Das Programm „Kontrolle im Selbstregulierten Substanzkonsum“ (KISS) wurde im Rahmen einer Wirksamkeitsprüfung (RCT) in drei Einrichtungen in Frankfurt umfangreich beworben. Im Sinne einer anfallenden Stichprobe wurden 51 Personen, die das KISS-Angebot kannten aber eine Teilnahme ablehnten, zu ihren Gründen und Entscheidungen für eine Nichtteilnahme befragt. 18 Hinderungsgründe für eine Nichtteilnahme an der KISS-Studie wurden unter zwei Aspekten eingeschätzt: spielt der Grund eine Rolle für die Nichtteilnahme (Screeningfrage) und wenn ja, welche Bedeutsamkeit wird diesem Grund zugeschrieben. U. a. wurden folgende Gründe vorgegeben: „Aktuelle Lebenssituation erfordert keine Veränderung des Drogenkonsums“, „Kein Interesse mein Konsum zu kontrollieren“, „Schaffe das selbst“, „Programm gefällt mir nicht“. Zudem konnten subjektive Gründe für eine Nichtteilnahme genannt werden. Stichprobenbeschreibung: N=51, Durchschnittsalter 40,4 Jahre, M : W 35 : 16, durchschnittliche Abhängigkeitsdauer 21,5 Jahre, aktuell polyvalenter Konsum. 48 Personen kennzeichnen sich selbst als abhängig. Ergebnisse: Programmbedingungen spielen für die Nichtteilnahme eine nachgeordnete Rolle. Bei zwei Drittel der AblehnerInnen findet sich eine diskrepante Argumentationslinie. Die subjektiven Kompetenzeinschätzungen in Bezug auf Selbstregulationsmöglichkeiten kontrastieren mit der Lebenssituation der TeilnehmerInnen. Die verschiedenen Umgangsformen mit der Suchtentwicklung werden einerseits immer noch als selbstgesteuert eingeschätzt, obwohl andererseits längst andere Bedingungen den Lebensalltag prägen.

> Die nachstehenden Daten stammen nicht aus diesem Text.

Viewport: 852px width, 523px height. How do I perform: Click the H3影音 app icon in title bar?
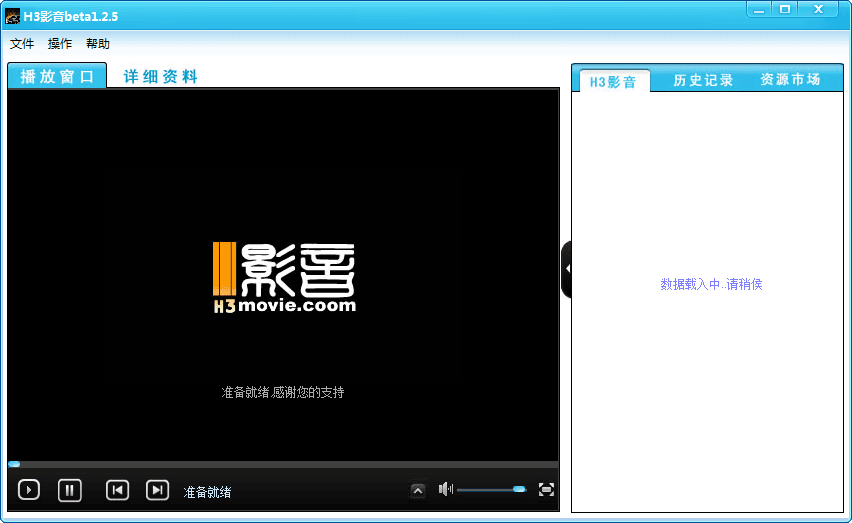[x=13, y=16]
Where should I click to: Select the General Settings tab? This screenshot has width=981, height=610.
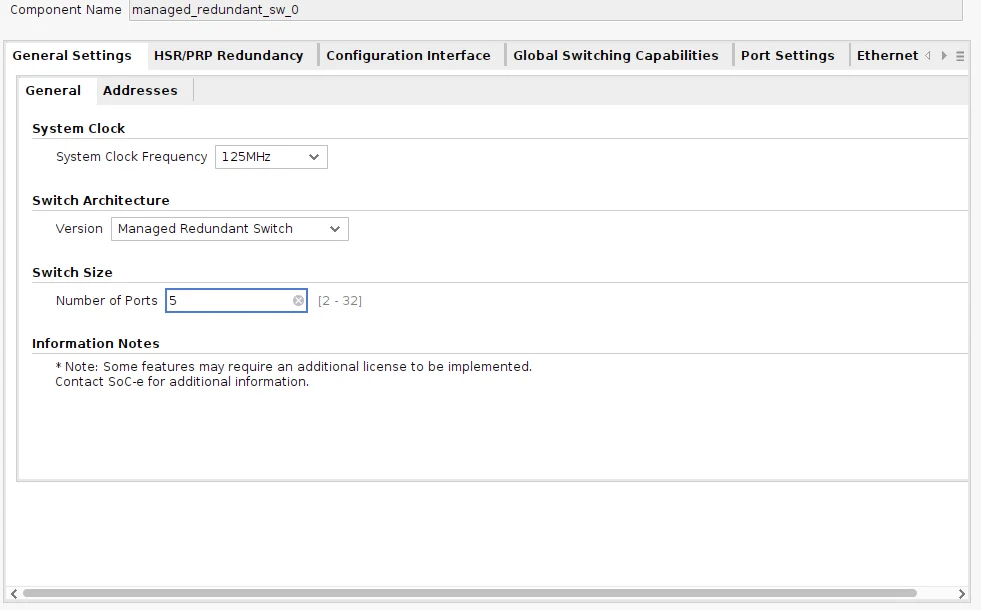[72, 56]
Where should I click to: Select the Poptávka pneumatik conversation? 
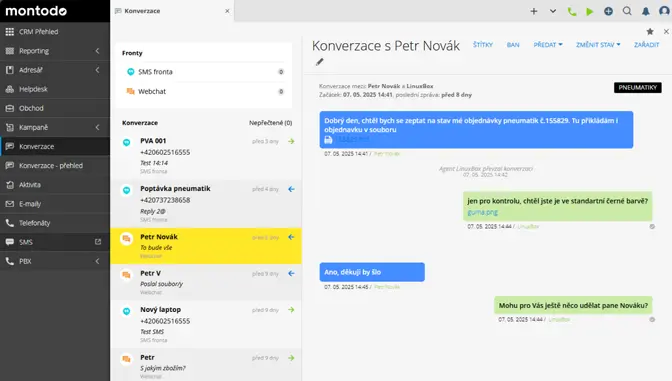(206, 204)
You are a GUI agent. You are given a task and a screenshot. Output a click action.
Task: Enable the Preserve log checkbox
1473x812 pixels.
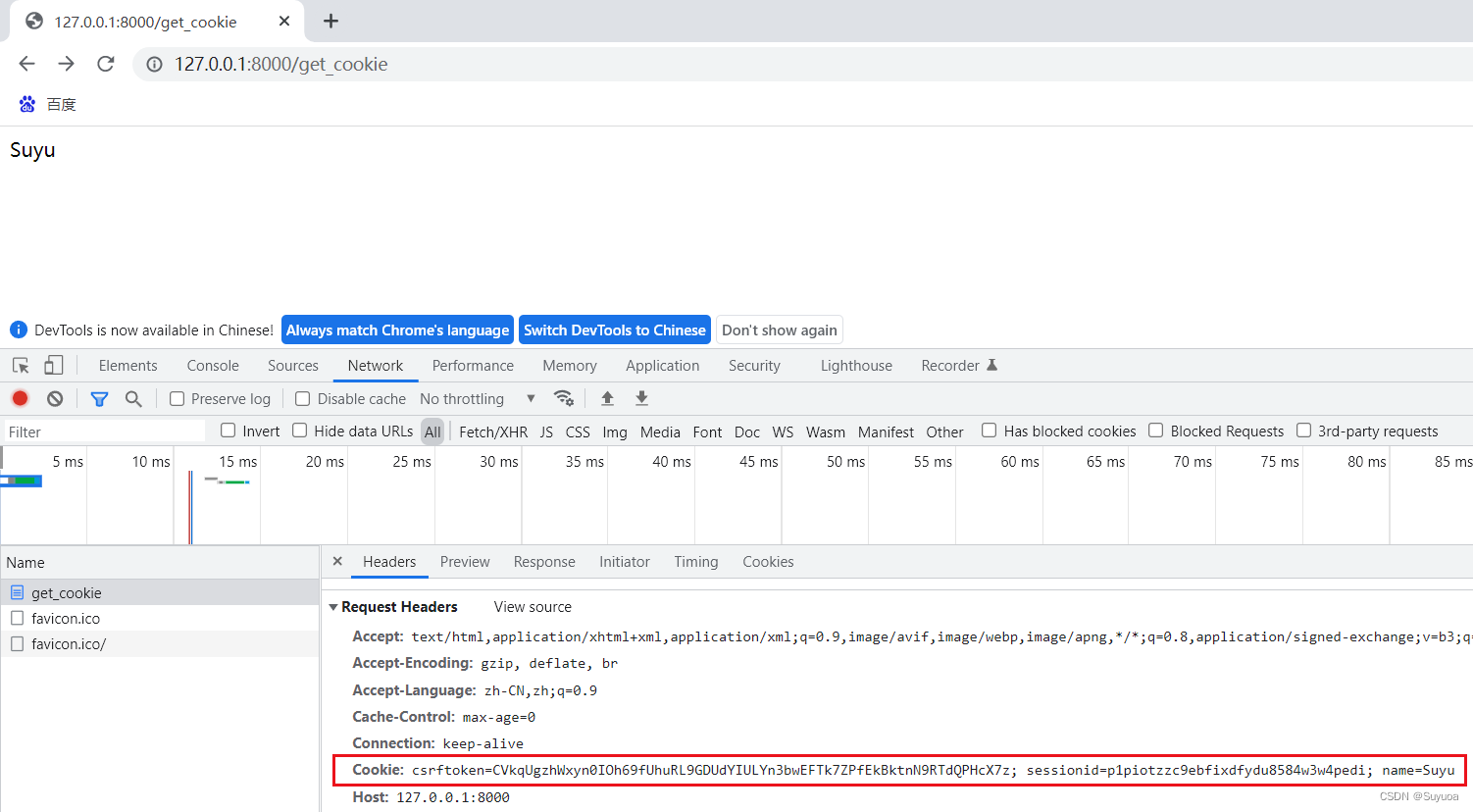[x=177, y=398]
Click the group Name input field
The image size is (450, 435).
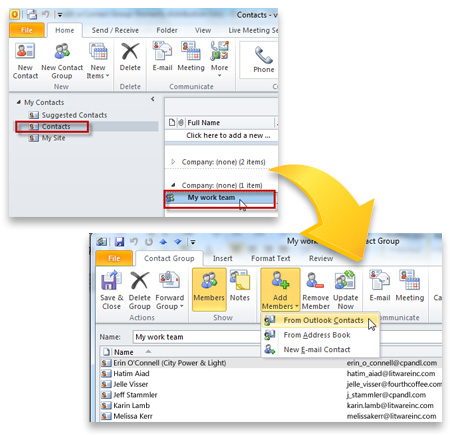[197, 337]
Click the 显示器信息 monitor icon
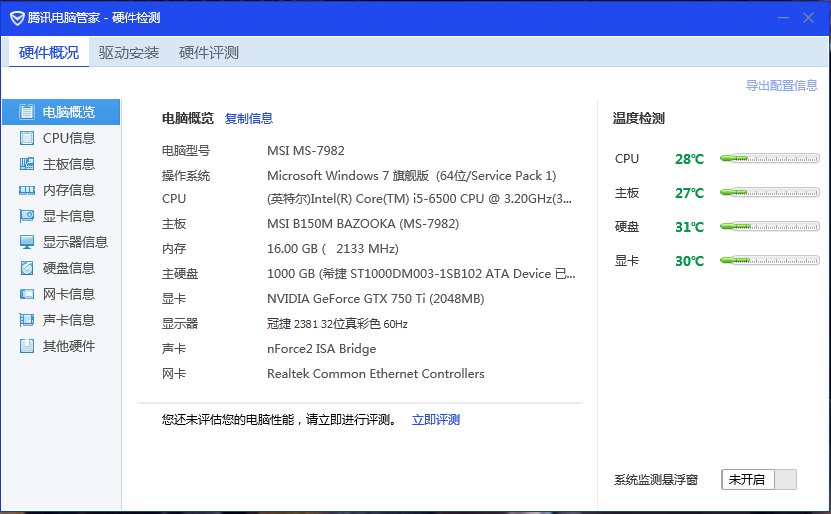Screen dimensions: 831x514 coord(27,242)
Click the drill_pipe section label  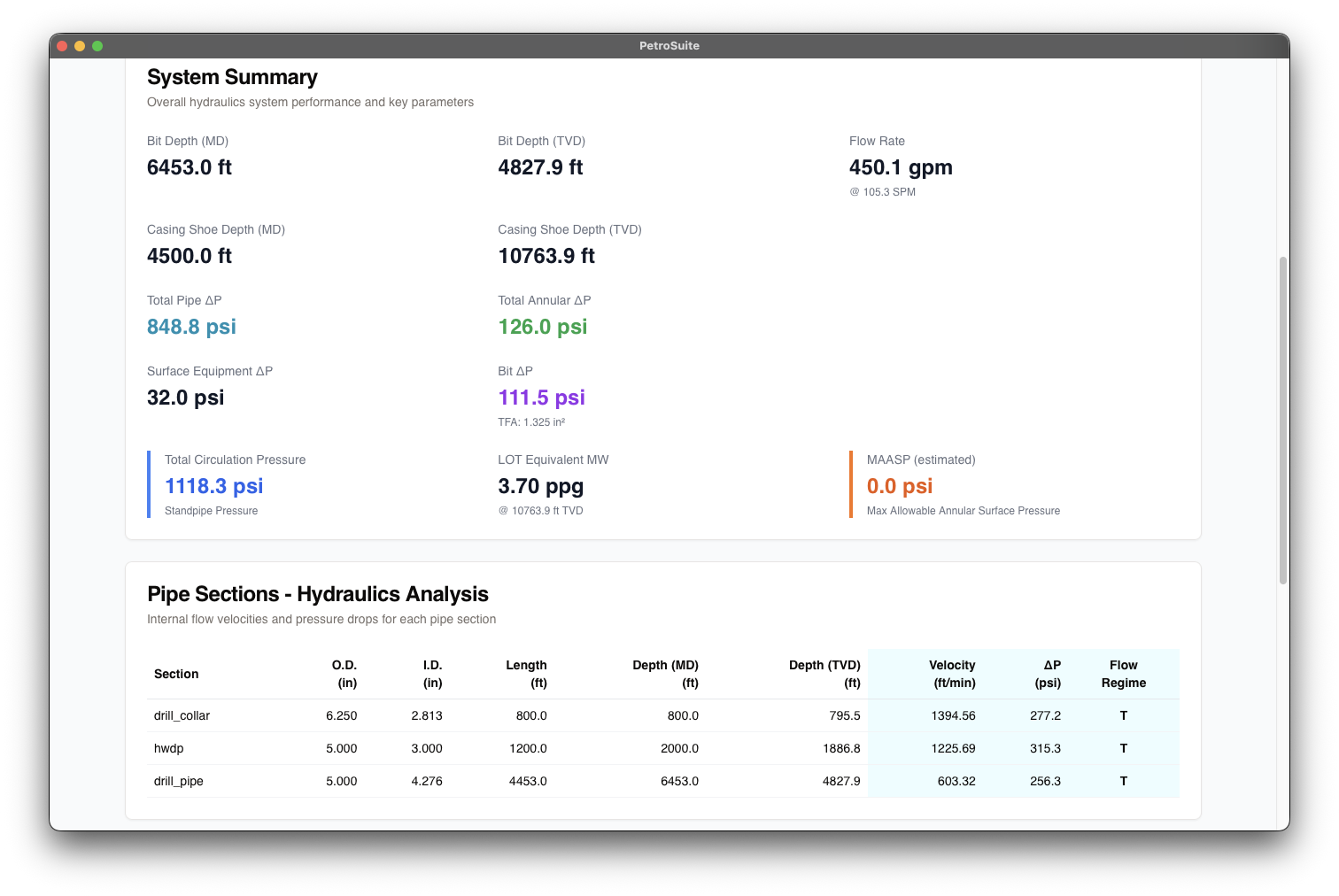coord(178,781)
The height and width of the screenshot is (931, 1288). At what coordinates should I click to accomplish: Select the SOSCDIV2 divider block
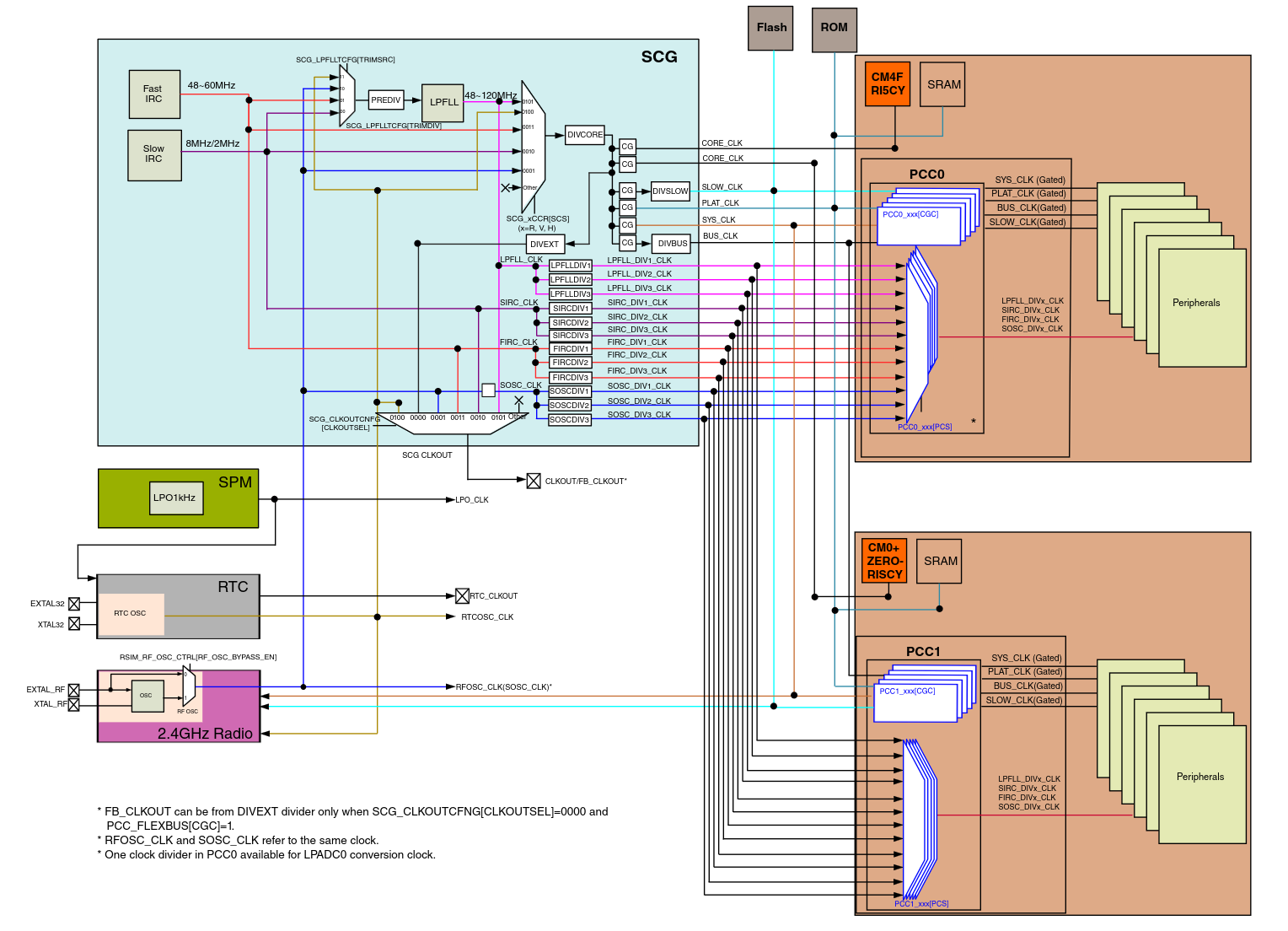[x=570, y=404]
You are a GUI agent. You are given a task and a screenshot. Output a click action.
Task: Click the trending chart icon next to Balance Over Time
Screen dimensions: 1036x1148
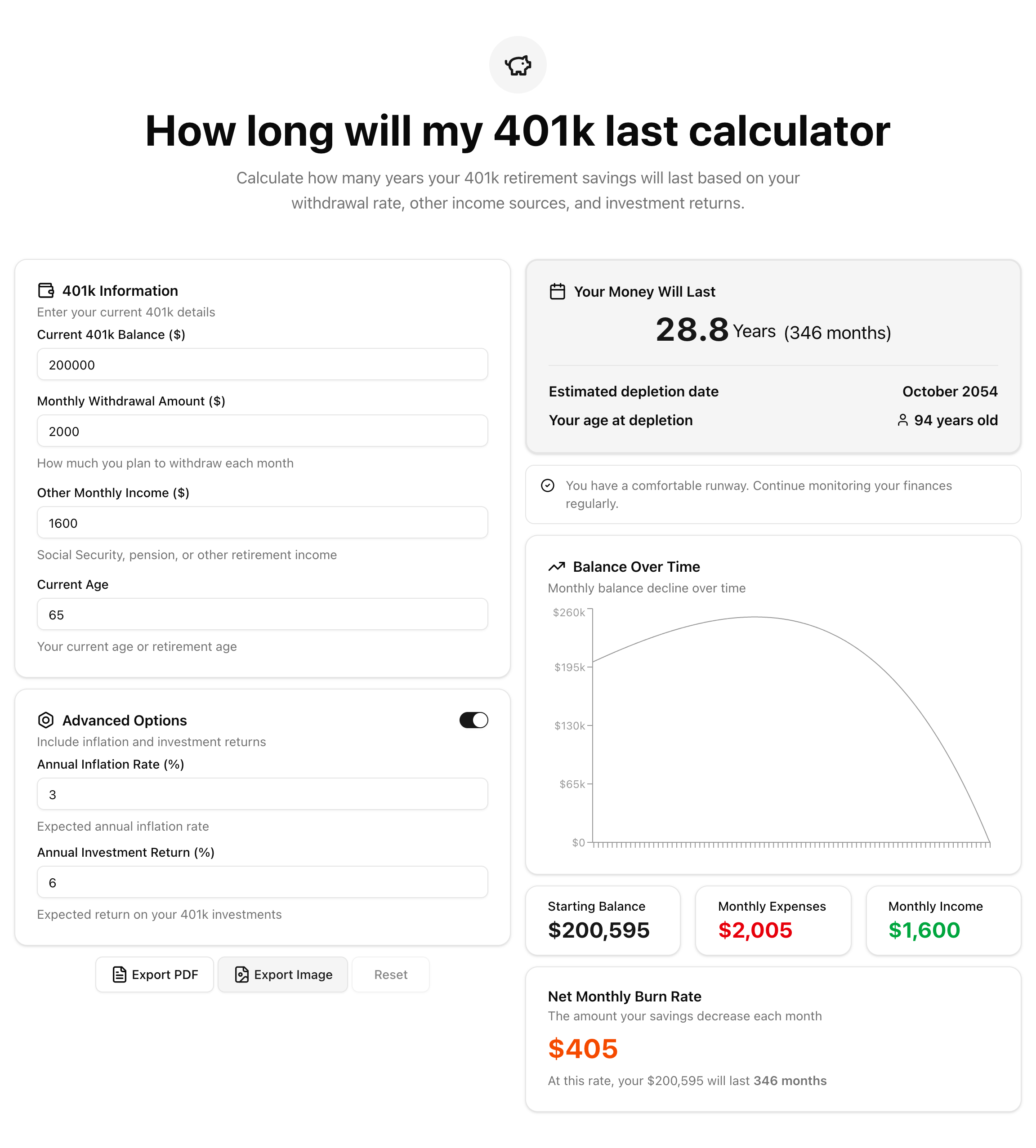coord(557,567)
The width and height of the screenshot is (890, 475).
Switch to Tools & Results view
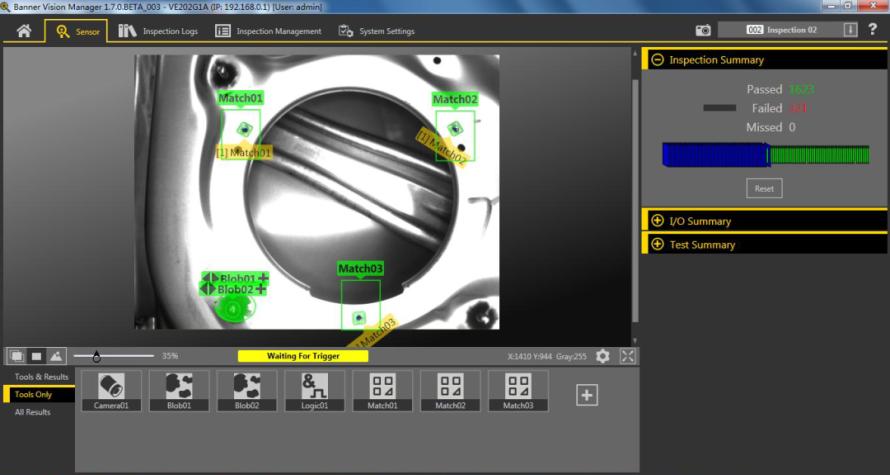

Das therapeutische Angebot wird als zusätzliche Anforderung und Belastung empfunden und die Auseinandersetzung mit den zugeordneten Emotionen als bedrohlich erlebt. Entsprechende Bewerbungen derartiger Angebote könnten zu einer größeren Veränderungsbereitschaft und Neubewertung problematischer Sachverhalte im allgemeinen Lebensvollzug – und dazu gehört auch der Drogenkonsum – führen.